Sugar Land Town Square will soon be home to a brand-new “experiential entertainment” attraction.
Department of Wonder, described as an “entertainment concept that combines interactive theater with emerging technologies to create an immersive fantasy of exploration and discovery,” is slated to open early next year at the 9,600-square-foot space recently vacated by Z Gallerie, at 2180 Lone Star Drive.
The new company has signed a 10-year lease with Sugar Land Town Square, said Department of Wonder President Kyle Clark.
The venue was initially slated to open earlier this year, but it was delayed due to the pandemic, Clark said.
The attraction will embed visitors in a developing story that they can influence as they roam through a number of unique spaces for one hour, where they interact with both a physical and digital reality.
“You’re given this special lantern, (which is a) way-finding device, and you’re charged with the goal of collecting light,” Clark said. “We will (have a) purpose for that; there’s a reason you need to collect light.”
He compared it to an escape room but without the need to solve puzzles to advance.
“But there is a real sense of discovery, and we like to say you're rewarded for being curious,” Clark said. “So, the more things you do and the more you engage with the environment, the more you get back, the more things you’ll find.”
For comparisons, he offered the immersive theater Sleep No More in New York as well as Meow Wolf, which originated in Santa Fe, New Mexico, and has locations in Las Vegas and Denver.

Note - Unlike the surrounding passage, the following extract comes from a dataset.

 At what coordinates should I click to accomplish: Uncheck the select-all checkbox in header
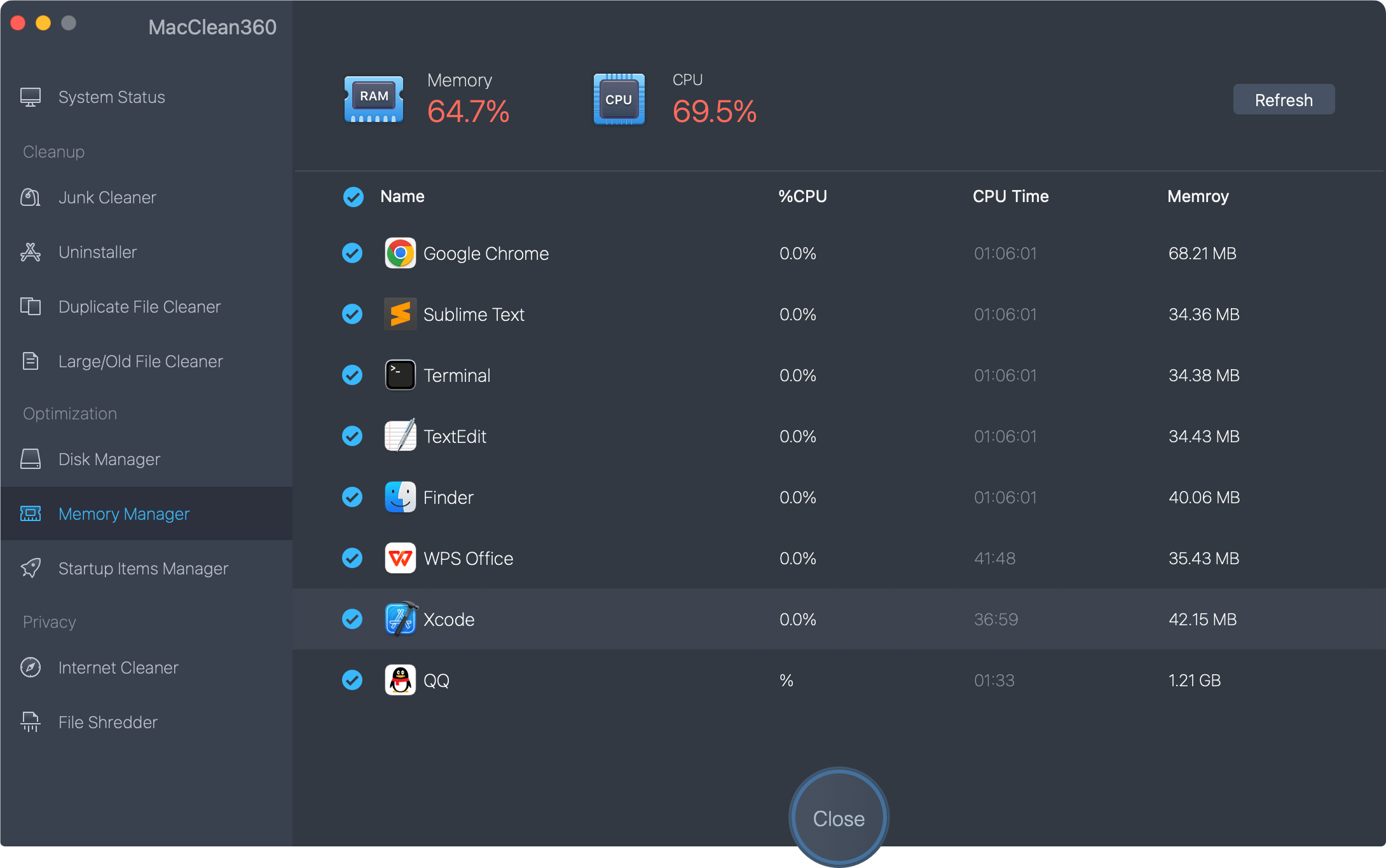[x=352, y=197]
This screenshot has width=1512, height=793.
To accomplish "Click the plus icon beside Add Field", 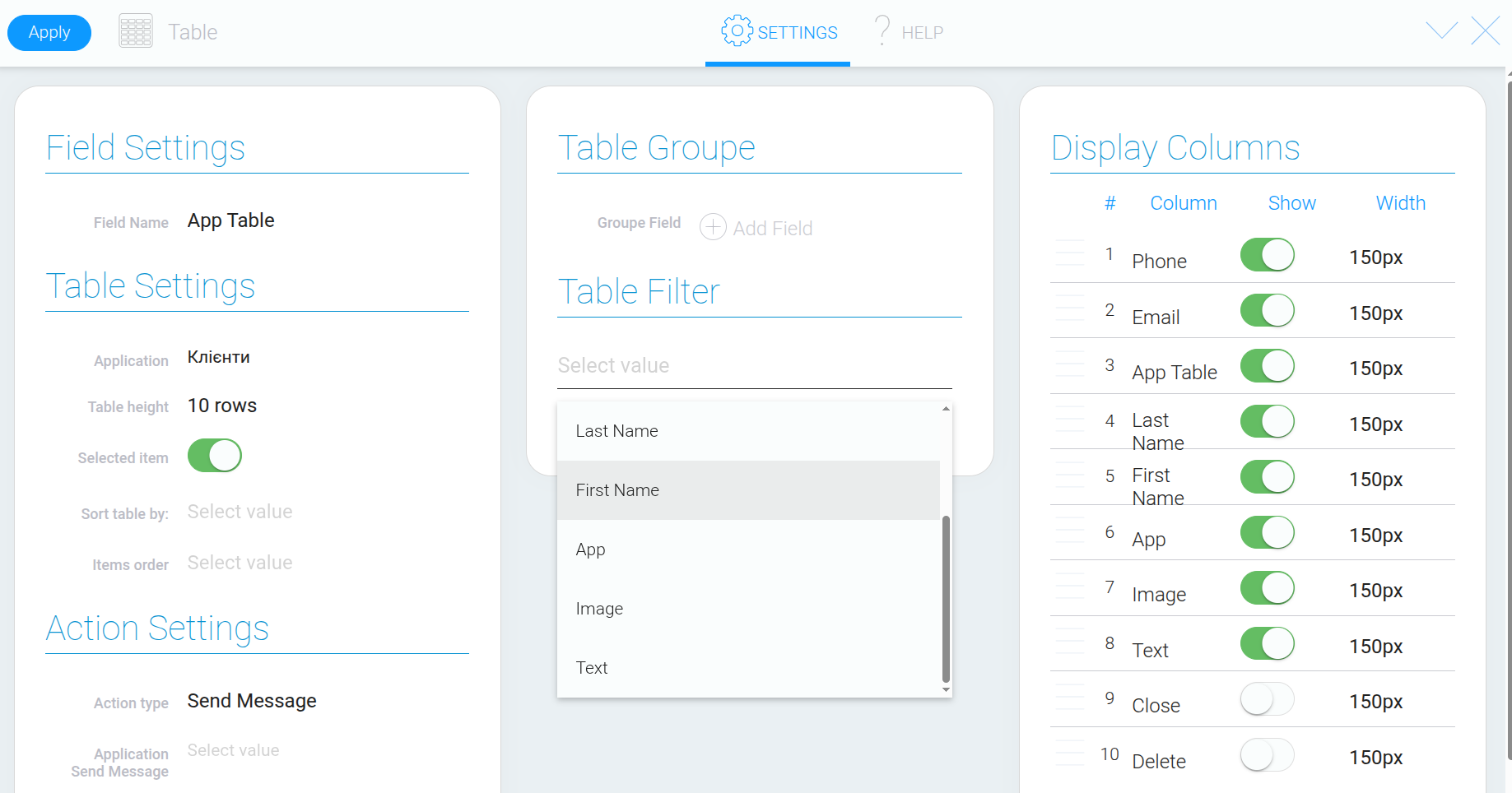I will point(713,226).
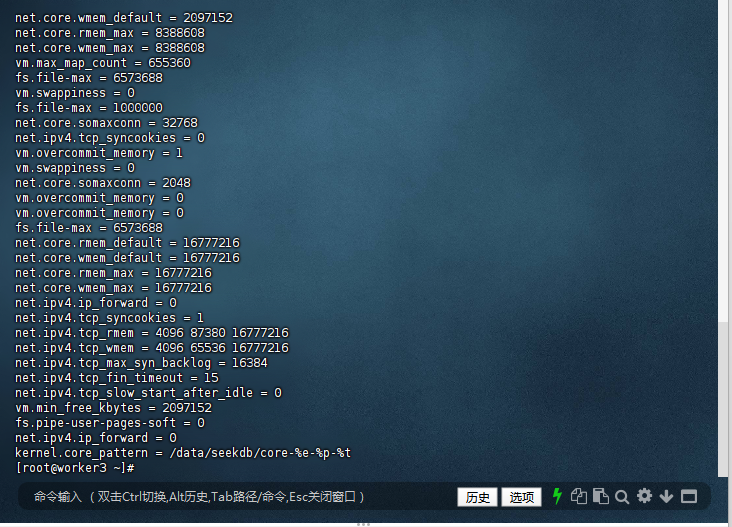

“It's this mix of film, games and immersive theater,” he said. “(It’s a) very, very new form of entertainment. This has not been done in many places.”
Clark said he formed Department of Wonder in Dallas earlier this year after working on the concept for about the past two years with business partners Brandon Oldenburg, Limbert Fabian, Taylor Williams and Rickey Crum.
It comes after a 25-year career in film and animation, including roles with Microsoft, Sony Pictures and George Lucas-founded Industrial Light & Magic.
Clark and others launched Flight School Studios in 2017, out of which they then conceived Department of Wonder.
Sugar Land Town Square made sense for their first venue, Clark said, because of its outdoor, walkable layout. But it ultimately came down to the support from the city; Houston-based Lionstone Investments, which owns Sugar Land Town Square; and Dallas-based Rebees, which manages the 32-acre town center.
“They were progressive enough to know that this kind of concept is important to real estate,” Clark said.
He estimates Department of Wonder will host 140,000 visitors a year. Ticket prices will be from $18 to $30, depending on day and time.
The space is currently being built out by Missouri City-based design-build company Studio M6, while Flight School Studios is developing the set and digital content in Dallas.
Last year, Flight School held a temporary mixed-reality installation called “Santa’s Magi-Sphere” at the Town Square, which returned this year as part of Santa’s Sugar Land and runs through Dec. 23.
Houston-based Lionstone Investments and Rebees are currently remodeling Sugar Land Town Square to include new landscaping, branding and signage, re-faced tenant storefronts, event programming, food and beverage, retail and entertainment merchants, and implementation of new technology.
The redesign is intended to cater to local entrepreneurs and original dining and retail concepts.
Clark said Department of Wonder is also planning a second location — though he declined to say where — for which he hopes construction will start in the spring.
The plan is to open more venues throughout the United States over the next four or five years, he said.